### WHAT IS EXPECTED
Copy out every line of the data exactly; do not include the images.

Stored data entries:
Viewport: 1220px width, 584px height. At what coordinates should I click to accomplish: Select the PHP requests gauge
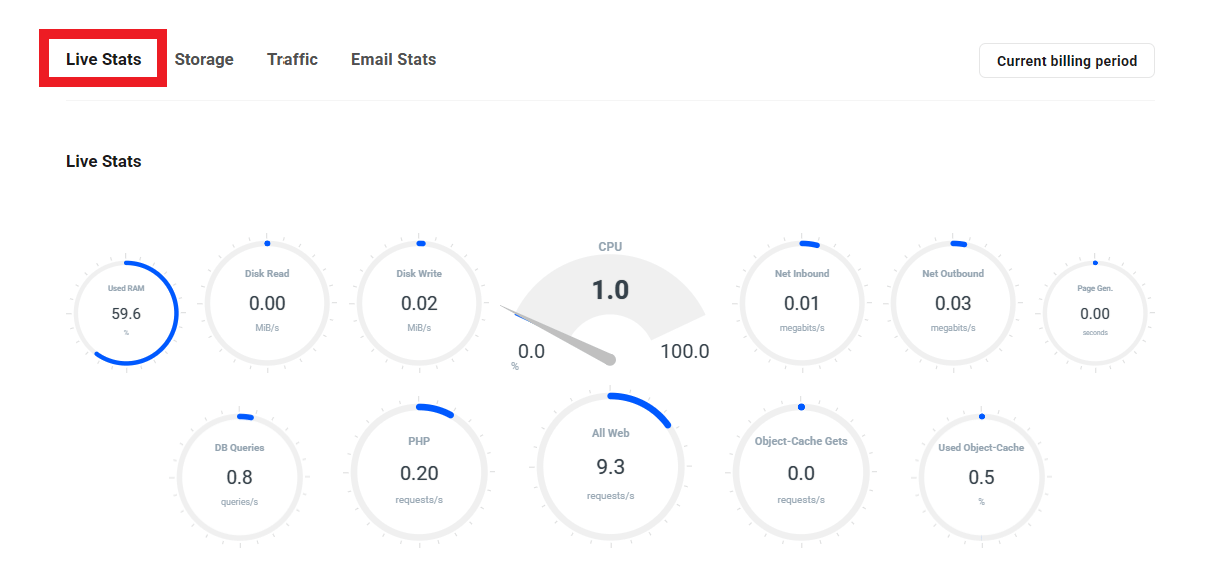pyautogui.click(x=419, y=472)
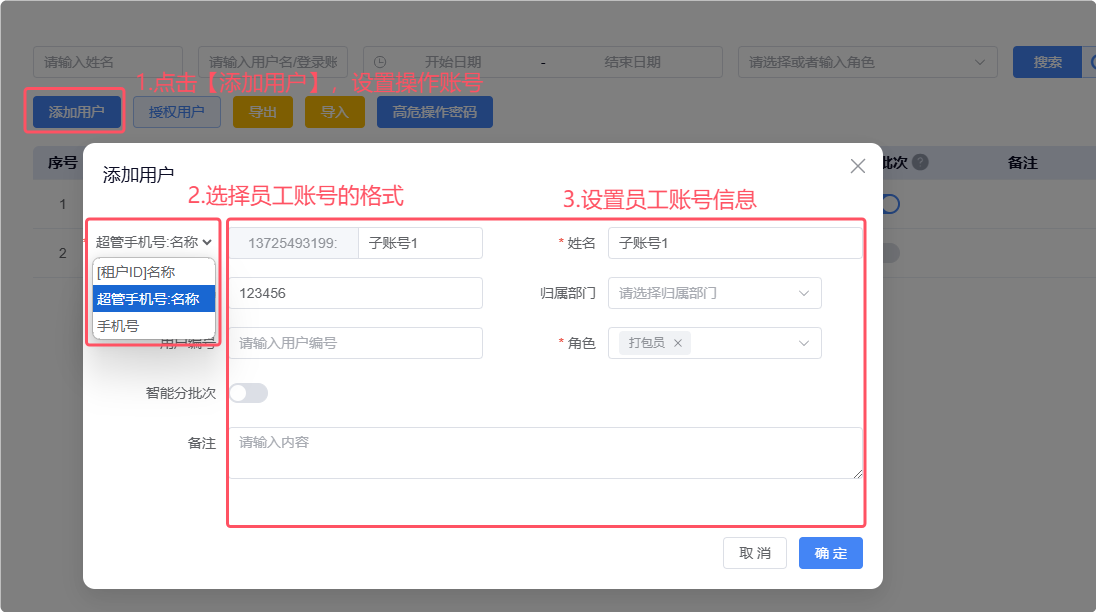The width and height of the screenshot is (1096, 612).
Task: Click the 确定 button
Action: click(830, 553)
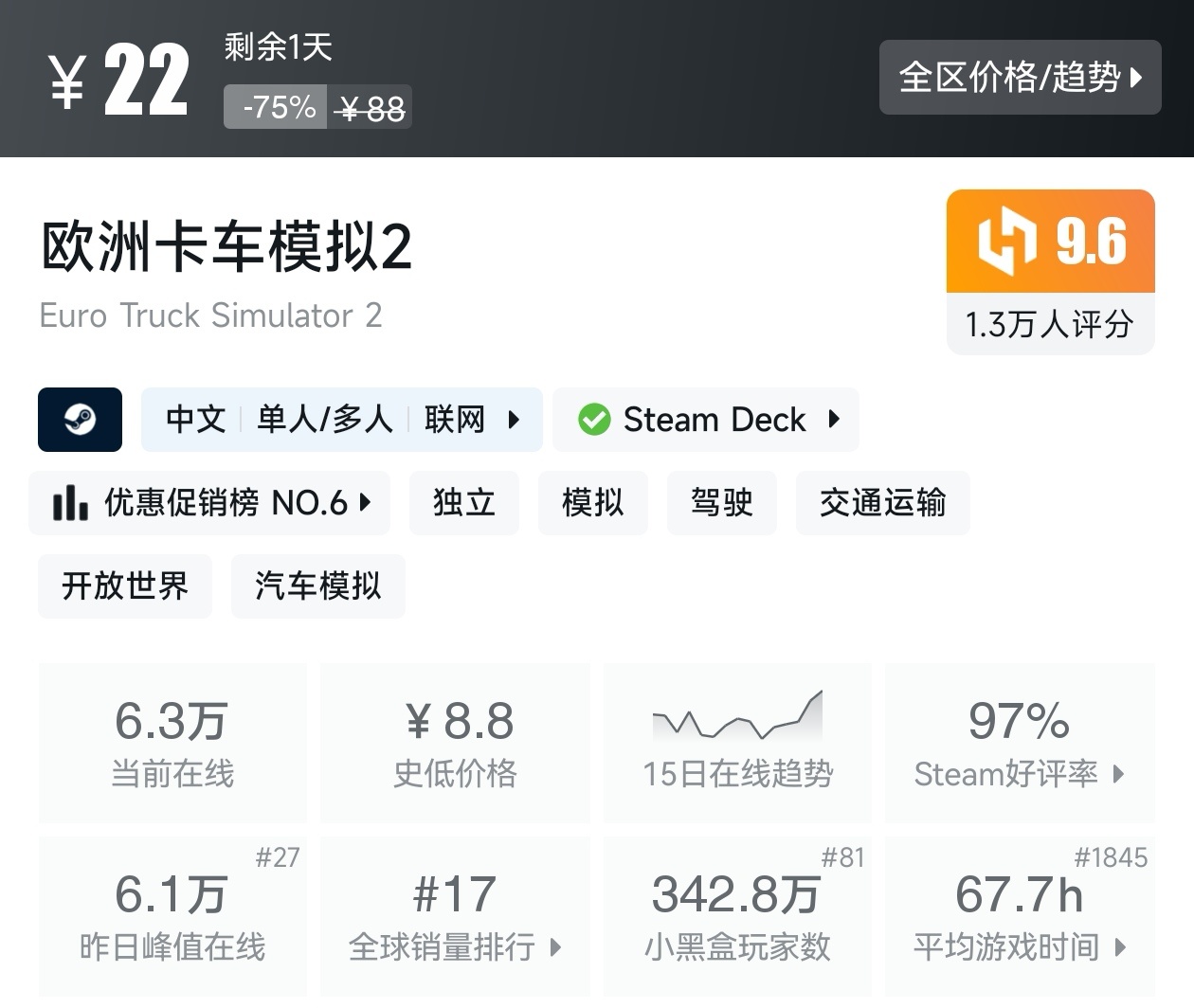This screenshot has width=1194, height=1008.
Task: Click the -75% discount badge
Action: pyautogui.click(x=277, y=107)
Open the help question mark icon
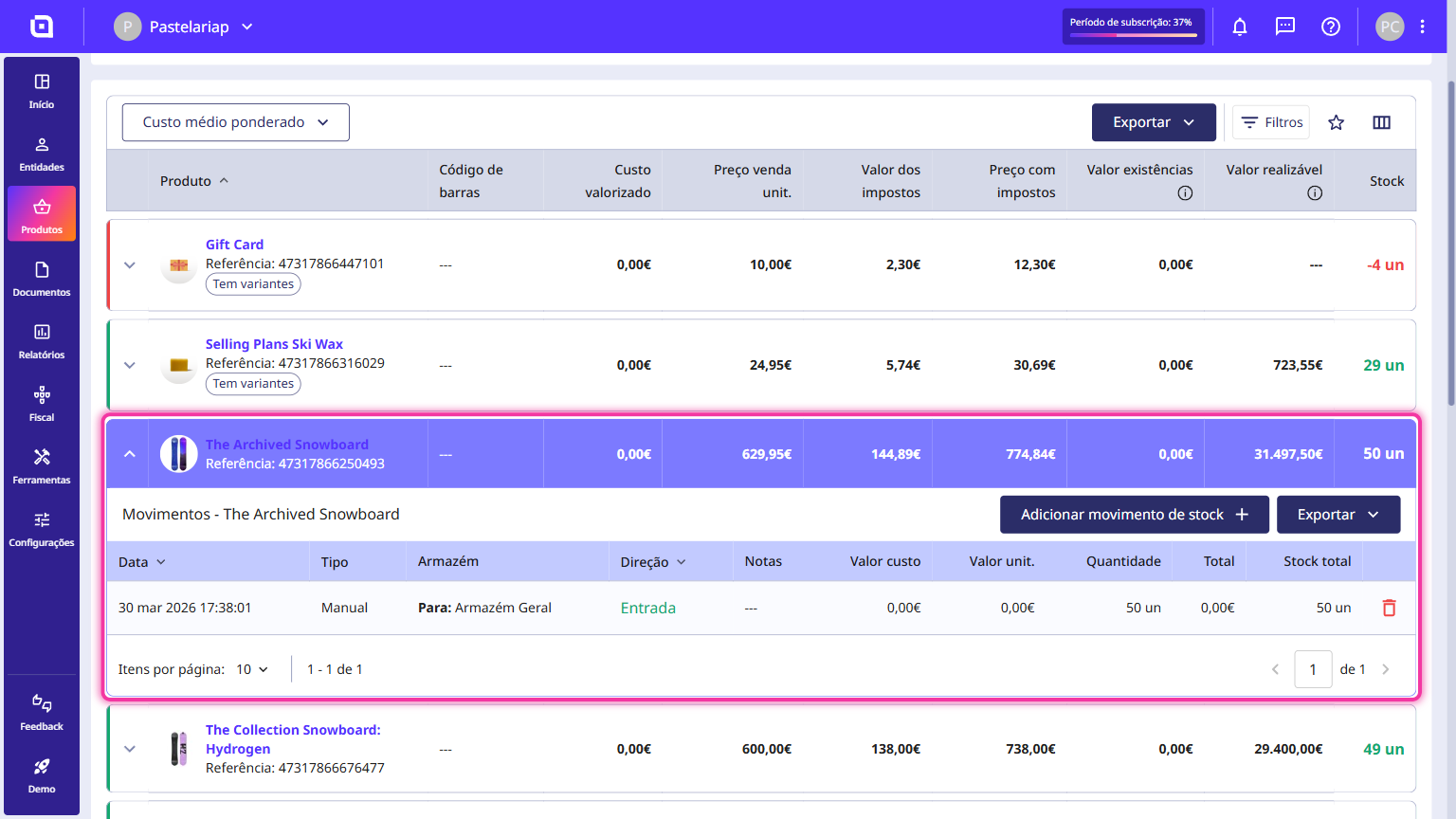 coord(1331,27)

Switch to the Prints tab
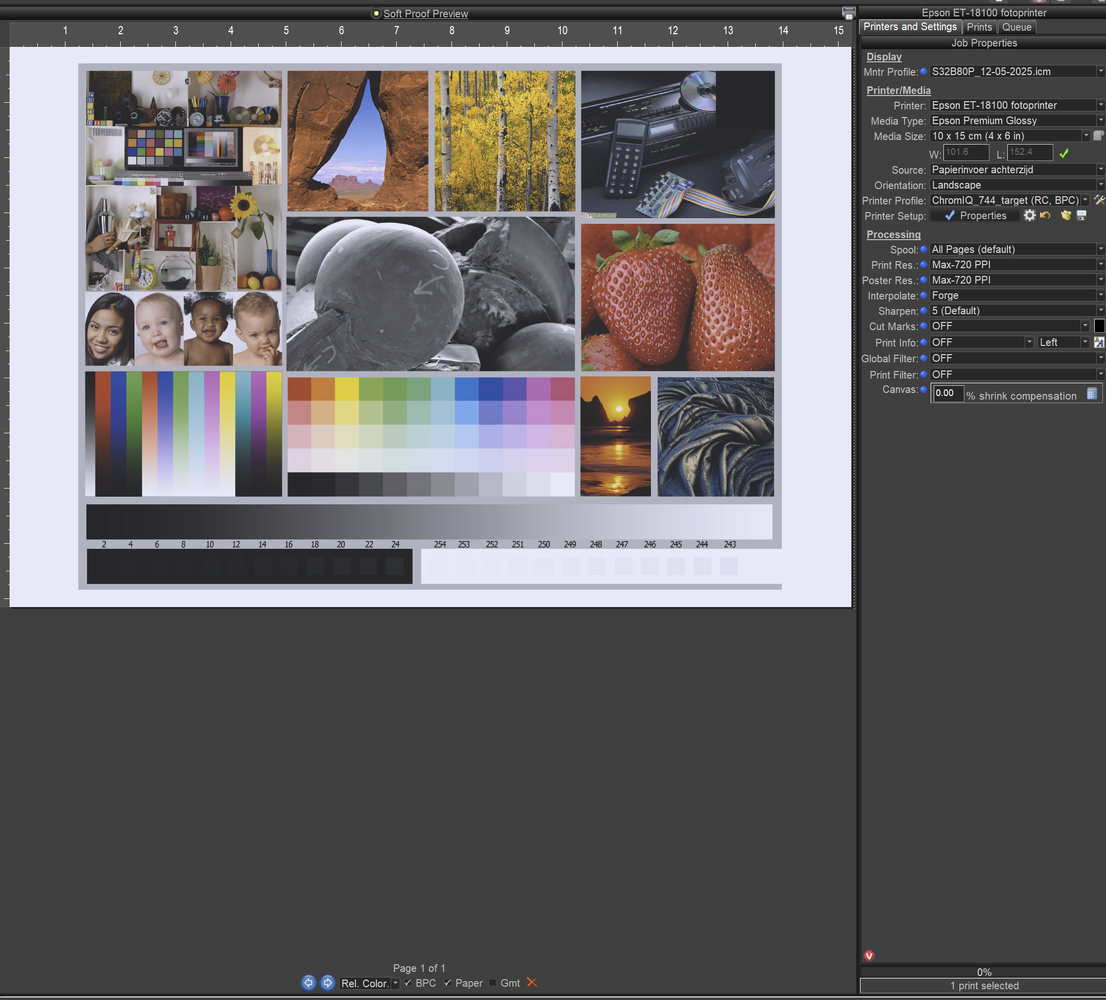pos(979,27)
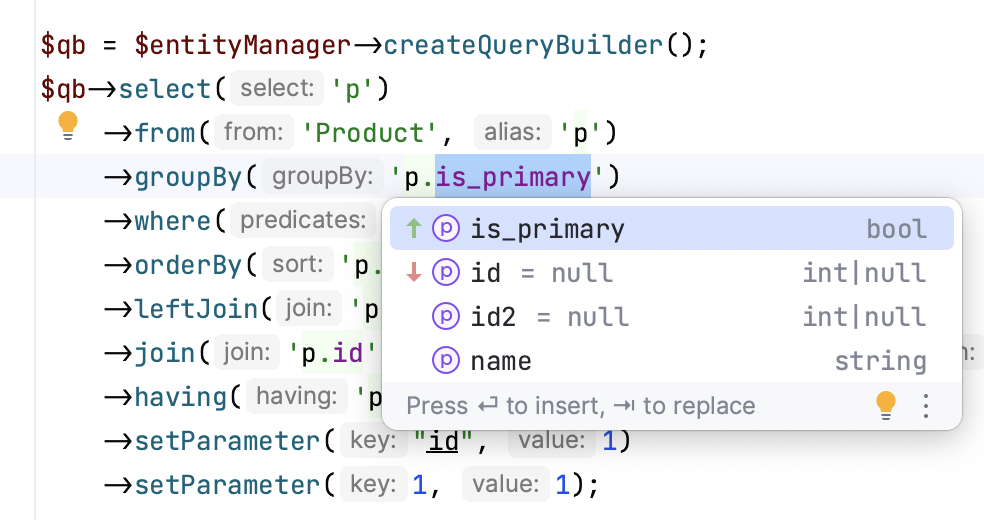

### RESPONSE
Viewport: 1220px width, 584px height. At what coordinates should I click to accomplish: Select the PHP requests gauge
pyautogui.click(x=419, y=472)
The width and height of the screenshot is (1096, 612).
Task: Click the 确定 button
Action: click(830, 553)
This screenshot has width=1194, height=1008.
Task: Click the -75% discount badge
Action: pyautogui.click(x=277, y=107)
Open the help question mark icon
 coord(1331,27)

Switch to the Prints tab
pos(979,27)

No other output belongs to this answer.